Posted 10/15/2007 12:18 PM (GMT -7)
It went great, I know I did not have to tell her but. I had missed a day and left early a couple of days and if I end up going the remicade route (my ins. will pay), will need to take off more days and then a personal day every 8 weeks. Plus with this this roller coaster ride I have been on, I don't know how i'll feel one day to the next.
She was mostly worried was I going to be ok and let me know if I need to work from home just to let her know and will get me a laptop and cell phone (i'm in sales) and that I really don't need to be in the office every day and asked if I was going to need extra help and was just very accommodating.
It was such a relief to just have her understand that with all my doc appt's and days off here and there for this and that, that I had been well for 7yrs (much better than I am now) and just going through this now. Plus to know I can work from home if/when I need to will ease my stress.

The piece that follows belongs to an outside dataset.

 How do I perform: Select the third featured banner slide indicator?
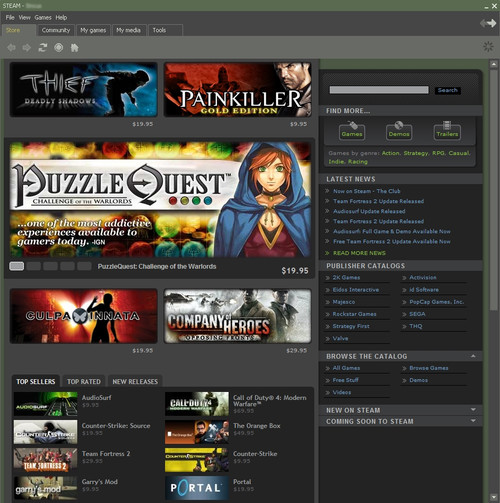tap(50, 266)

I have been w/my co for nearly 8 years and she has been w/the co for probably 20 years and is a new boss for me (interal changes). My prev. boss knew but I had not told anyone else besides a few co-worker/friends.
Going to doc tomorrow and then following up to see when I can get my 2nd opinion/possibly changing doc, depends on what the new doc says and how I feel about the two of them.

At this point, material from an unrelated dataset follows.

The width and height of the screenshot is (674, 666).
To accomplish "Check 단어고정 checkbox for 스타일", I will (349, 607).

I gotta get out of this flare. I have only been flaring like this for 4 weeks and I don't know how people have done this for any longer than that, I feel like I am at the end of my rope of sanity/sleep and feeling like crap with all the UC pains.
UC Diagnosed March 2000
Hydrocortisone enemas 1xday
Lialda 2.4mg 1xday since 8/24/07 ; prev. Asacol 4800mg day,Calcium and Vit D 500mg 3xday.
Minimal Change Disease (Kidney Disorder) Diagnosed Sept 2007
Prednisone 60mg 1xday, Simvastatin 20mg 1xday, Diovan 80mg 1xday. Fosomax 70mg 1xweek. MCD may be from hypersensitivty to 5ASA drugs.